# Worksheet 05

Name:  Fanchu (Jasmine) Zhou
UID: U51496285

### Topics

- Cost Functions
- Kmeans

### Cost Function

Solving Data Science problems often starts by defining a metric with which to evaluate solutions were you able to find some. This metric is called a cost function. Data Science then backtracks and tries to find a process / algorithm to find solutions that can optimize for that cost function.

For example suppose you are asked to cluster three points A, B, C into two non-empty clusters. If someone gave you the solution `{A, B}, {C}`, how would you evaluate that this is a good solution?

Notice that because the clusters need to be non-empty and all points must be assigned to a cluster, it must be that two of the three points will be together in one cluster and the third will be alone in the other cluster.

In the above solution, if A and B are closer than A and C, and B and C, then this is a good solution.

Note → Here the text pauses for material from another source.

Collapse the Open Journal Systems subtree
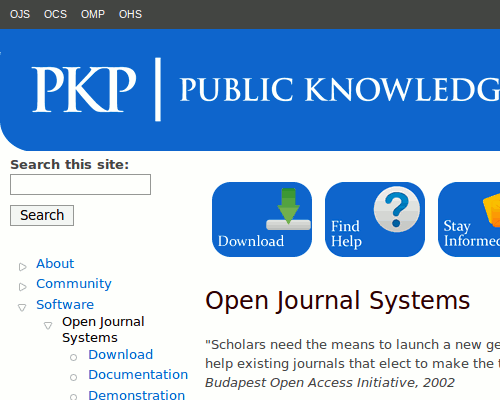Screen dimensions: 500x400 tap(48, 325)
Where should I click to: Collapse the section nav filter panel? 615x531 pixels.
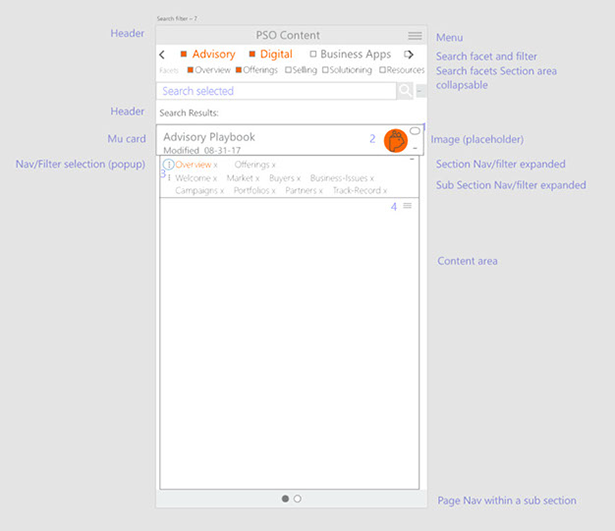pyautogui.click(x=412, y=159)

The smaller the distance between the two points in the same cluster (here A and B), the better the solution. So we can define our cost function to be that distance (between A and B here)!

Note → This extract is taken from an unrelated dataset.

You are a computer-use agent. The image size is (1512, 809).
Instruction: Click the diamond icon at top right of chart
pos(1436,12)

The algorithm / process would involve clustering together the two closest points and put the third in its own cluster. This process optimizes for that cost function because no other pair of points could have a lower distance (although it could equal it).

### K means

a) (1-dimensional clustering) Walk through Lloyd's algorithm step by step on the following dataset:

`[0, .5, 1.5, 2, 6, 6.5, 7]` (note: each of these are 1-dimensional data points)

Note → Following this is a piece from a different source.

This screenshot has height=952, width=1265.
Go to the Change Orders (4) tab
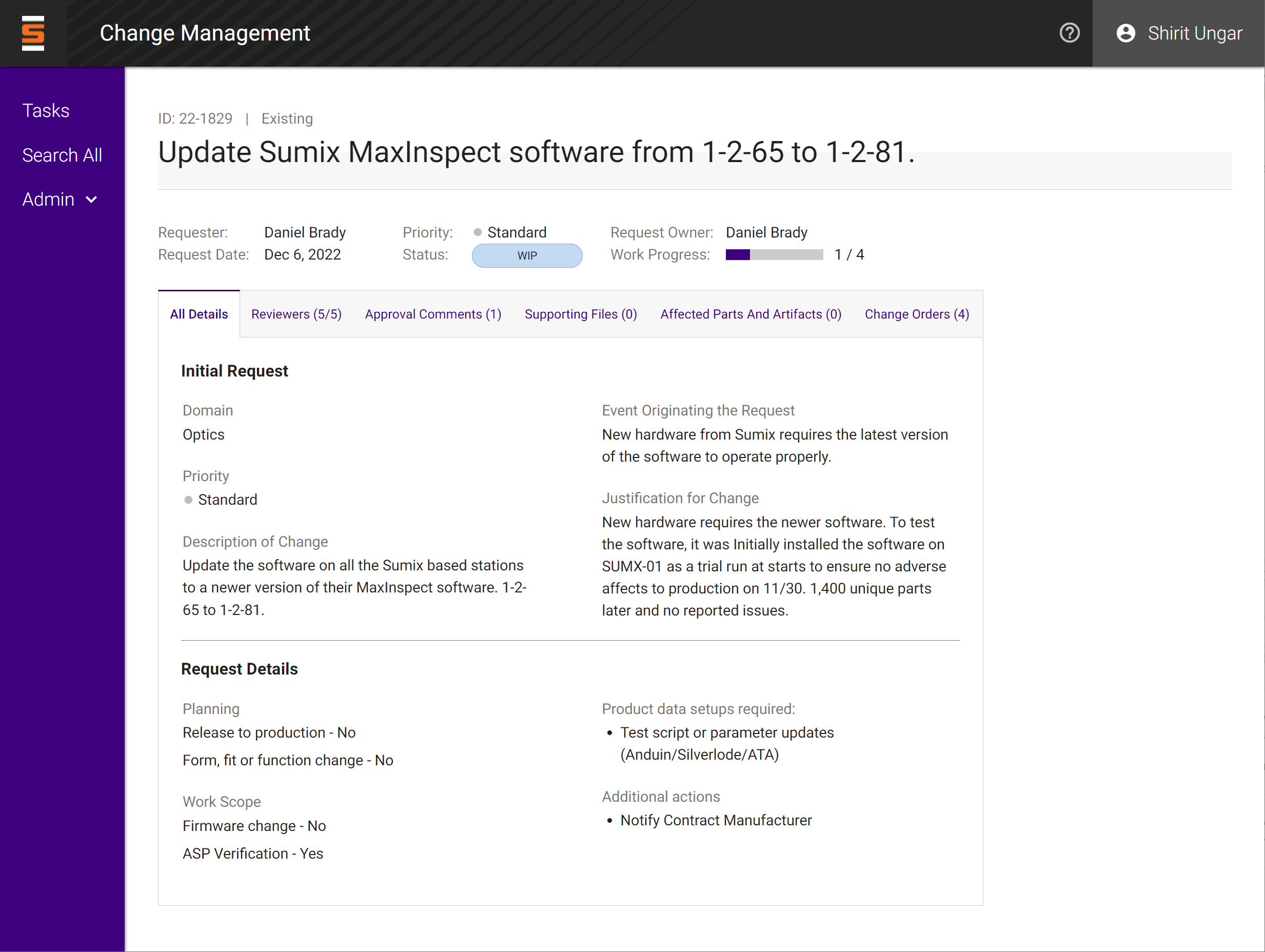point(916,314)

Given the initial centroids:

`[0, 2]`

Step 1: Initialization
Initial centroids: [0, 2]

Step 2: Assignment
We calculate the distance between each data point and both centroids and assign each data point to the centroid with the closest distance:

Data point 0 is equidistant from both centroids [0] and [2], so we assign it to the nearest one, which is [0].
Data point 0.5 assigned to [0].
Data point 1.5 assigned to [2].
Data point 2 is equidistant from both centroids [0] and [2], so we assign it to the nearest one, which is [2].
Data point 6 is assigned to [0].
Data point 6.5  assigned to [2].
Data point 7 is assigned to [2].

Step 3: Update
Now, we recalculate the centroids based on the assigned data points:

For centroid [0], the assigned data points are [0, 0.5, 6]. The new centroid is the average of these points: (0 + 0.5 + 6) / 3 = 2.17 (rounded to 2 decimal places).
For centroid [2], the assigned data points are [1.5, 2, 6.5, 7]. The new centroid is the average of these points: (1.5 + 2 + 6.5 + 7) / 4 = 4 (rounded to 1 decimal place).

Step 4: Repeat
We now have updated centroids [2.17, 4]. We repeat steps 2 and 3 until convergence. Let's see if the centroids change significantly:

Repeat Step 2 (Assignment):

Repeat Step 3 (Update):

For centroid [2.17], the assigned data points are [0, 0.5, 1.5, 2]. The new centroid is the average of these points: (0 + 0.5 + 1.5 + 2) / 4 = 1 (rounded to 1 decimal place).
For centroid [4], the assigned data points are [6, 6.5, 7]. The new centroid is the average of these points: (6 + 6.5 + 7) / 3 = 6.5 (rounded to 1 decimal place).
Now, the centroids are [1, 6.5]. Let's check for convergence:

Repeat Step 2 (Assignment):


Repeat Step 3 (Update):

For centroid [1], the assigned data points are [0, 0.5, 1.5, 2]. The new centroid is the average of these points: (0 + 0.5 + 1.5 + 2) / 4 = 1 (no change).
For centroid [6.5], the assigned data points are [6, 6.5, 7]. The new centroid is the average of these points: (6 + 6.5 + 7) / 3 = 6.5 (no change).
The centroids [1, 6.5] have not changed in the last iteration, which means we have reached convergence. The final clusters are:

Cluster 1: [0, 0.5, 1.5, 2]
Cluster 2: [6, 6.5, 7]

b) Describe in plain english what the cost function for k means is.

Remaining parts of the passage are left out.